» TASK GOAL:
Set down all of the lines below exactly as they are given.

▬▬▬▬▬▬

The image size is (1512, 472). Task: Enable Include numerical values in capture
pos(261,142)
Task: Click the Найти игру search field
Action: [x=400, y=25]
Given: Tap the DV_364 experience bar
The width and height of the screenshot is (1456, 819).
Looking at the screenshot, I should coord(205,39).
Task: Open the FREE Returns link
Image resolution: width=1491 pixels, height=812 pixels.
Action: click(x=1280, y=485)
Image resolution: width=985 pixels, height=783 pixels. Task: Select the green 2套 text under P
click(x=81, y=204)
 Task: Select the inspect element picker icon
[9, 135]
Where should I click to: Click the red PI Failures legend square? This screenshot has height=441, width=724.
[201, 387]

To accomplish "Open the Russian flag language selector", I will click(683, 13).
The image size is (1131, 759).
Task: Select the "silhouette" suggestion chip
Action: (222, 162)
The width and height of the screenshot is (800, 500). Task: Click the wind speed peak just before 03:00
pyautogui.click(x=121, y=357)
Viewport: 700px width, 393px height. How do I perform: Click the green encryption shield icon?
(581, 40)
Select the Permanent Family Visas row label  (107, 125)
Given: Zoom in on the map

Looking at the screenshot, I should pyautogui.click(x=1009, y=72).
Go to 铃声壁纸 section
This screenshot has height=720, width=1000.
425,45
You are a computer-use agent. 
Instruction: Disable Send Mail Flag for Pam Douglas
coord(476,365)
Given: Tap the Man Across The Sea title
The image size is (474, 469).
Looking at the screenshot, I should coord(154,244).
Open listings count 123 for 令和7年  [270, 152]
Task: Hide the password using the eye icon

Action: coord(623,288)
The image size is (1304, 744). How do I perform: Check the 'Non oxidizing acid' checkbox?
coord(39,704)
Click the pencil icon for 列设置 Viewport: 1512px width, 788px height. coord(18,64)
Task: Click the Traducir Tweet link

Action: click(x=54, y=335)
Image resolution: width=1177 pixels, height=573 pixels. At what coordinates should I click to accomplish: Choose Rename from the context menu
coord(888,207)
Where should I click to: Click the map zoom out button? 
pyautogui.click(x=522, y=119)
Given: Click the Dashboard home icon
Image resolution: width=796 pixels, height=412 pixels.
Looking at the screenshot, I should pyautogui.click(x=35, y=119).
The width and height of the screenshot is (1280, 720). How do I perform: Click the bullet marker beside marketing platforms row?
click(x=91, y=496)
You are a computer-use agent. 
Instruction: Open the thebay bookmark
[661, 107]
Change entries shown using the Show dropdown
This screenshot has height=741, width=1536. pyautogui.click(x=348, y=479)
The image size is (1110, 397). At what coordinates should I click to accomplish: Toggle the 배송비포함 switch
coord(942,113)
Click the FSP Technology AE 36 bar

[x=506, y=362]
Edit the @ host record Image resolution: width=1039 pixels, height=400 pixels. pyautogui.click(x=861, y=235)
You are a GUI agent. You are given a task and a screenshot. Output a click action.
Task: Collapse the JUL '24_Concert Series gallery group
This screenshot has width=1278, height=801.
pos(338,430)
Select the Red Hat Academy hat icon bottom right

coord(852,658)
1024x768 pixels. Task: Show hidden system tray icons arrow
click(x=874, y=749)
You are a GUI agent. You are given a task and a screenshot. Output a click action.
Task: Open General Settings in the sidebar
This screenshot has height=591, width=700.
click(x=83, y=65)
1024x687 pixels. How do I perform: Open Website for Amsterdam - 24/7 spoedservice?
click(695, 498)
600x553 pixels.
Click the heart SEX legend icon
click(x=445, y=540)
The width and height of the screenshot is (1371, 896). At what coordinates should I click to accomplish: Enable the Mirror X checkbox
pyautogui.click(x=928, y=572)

▬▬▬▬▬▬

» TASK RESULT:
The image size is (1512, 472). Task: Enable Include numerical values in capture
pos(261,142)
Task: Click the Найти игру search field
Action: [x=400, y=25]
Given: Tap the DV_364 experience bar
The width and height of the screenshot is (1456, 819).
Looking at the screenshot, I should coord(205,39).
Task: Open the FREE Returns link
Image resolution: width=1491 pixels, height=812 pixels.
Action: click(x=1280, y=485)
Image resolution: width=985 pixels, height=783 pixels. Task: Select the green 2套 text under P
click(x=81, y=204)
 Task: Select the inspect element picker icon
[9, 135]
Where should I click to: Click the red PI Failures legend square? This screenshot has height=441, width=724.
[201, 387]

To accomplish "Open the Russian flag language selector", I will click(683, 13).
The image size is (1131, 759).
Task: Select the "silhouette" suggestion chip
Action: (222, 162)
The width and height of the screenshot is (800, 500). Task: Click the wind speed peak just before 03:00
pyautogui.click(x=121, y=357)
Viewport: 700px width, 393px height. How do I perform: Click the green encryption shield icon?
(581, 40)
Select the Permanent Family Visas row label  (107, 125)
Given: Zoom in on the map

Looking at the screenshot, I should pyautogui.click(x=1009, y=72).
Go to 铃声壁纸 section
This screenshot has height=720, width=1000.
425,45
You are a computer-use agent. 
Instruction: Disable Send Mail Flag for Pam Douglas
coord(476,365)
Given: Tap the Man Across The Sea title
The image size is (474, 469).
Looking at the screenshot, I should coord(154,244).
Open listings count 123 for 令和7年  [270, 152]
Task: Hide the password using the eye icon

Action: coord(623,288)
The image size is (1304, 744). How do I perform: Check the 'Non oxidizing acid' checkbox?
coord(39,704)
Click the pencil icon for 列设置 Viewport: 1512px width, 788px height. coord(18,64)
Task: Click the Traducir Tweet link

Action: click(x=54, y=335)
Image resolution: width=1177 pixels, height=573 pixels. At what coordinates should I click to accomplish: Choose Rename from the context menu
coord(888,207)
Where should I click to: Click the map zoom out button? 
pyautogui.click(x=522, y=119)
Given: Click the Dashboard home icon
Image resolution: width=796 pixels, height=412 pixels.
Looking at the screenshot, I should pyautogui.click(x=35, y=119).
The width and height of the screenshot is (1280, 720). How do I perform: Click the bullet marker beside marketing platforms row?
click(x=91, y=496)
You are a computer-use agent. 
Instruction: Open the thebay bookmark
[661, 107]
Change entries shown using the Show dropdown
This screenshot has height=741, width=1536. pyautogui.click(x=348, y=479)
The image size is (1110, 397). At what coordinates should I click to accomplish: Toggle the 배송비포함 switch
coord(942,113)
Click the FSP Technology AE 36 bar

[x=506, y=362]
Edit the @ host record Image resolution: width=1039 pixels, height=400 pixels. pyautogui.click(x=861, y=235)
You are a GUI agent. You are given a task and a screenshot. Output a click action.
Task: Collapse the JUL '24_Concert Series gallery group
This screenshot has width=1278, height=801.
pos(338,430)
Select the Red Hat Academy hat icon bottom right

coord(852,658)
1024x768 pixels. Task: Show hidden system tray icons arrow
click(x=874, y=749)
You are a GUI agent. You are given a task and a screenshot. Output a click action.
Task: Open General Settings in the sidebar
This screenshot has height=591, width=700.
click(x=83, y=65)
1024x687 pixels. How do I perform: Open Website for Amsterdam - 24/7 spoedservice?
click(695, 498)
600x553 pixels.
Click the heart SEX legend icon
click(x=445, y=540)
The width and height of the screenshot is (1371, 896). At what coordinates should I click to accomplish: Enable the Mirror X checkbox
pyautogui.click(x=928, y=572)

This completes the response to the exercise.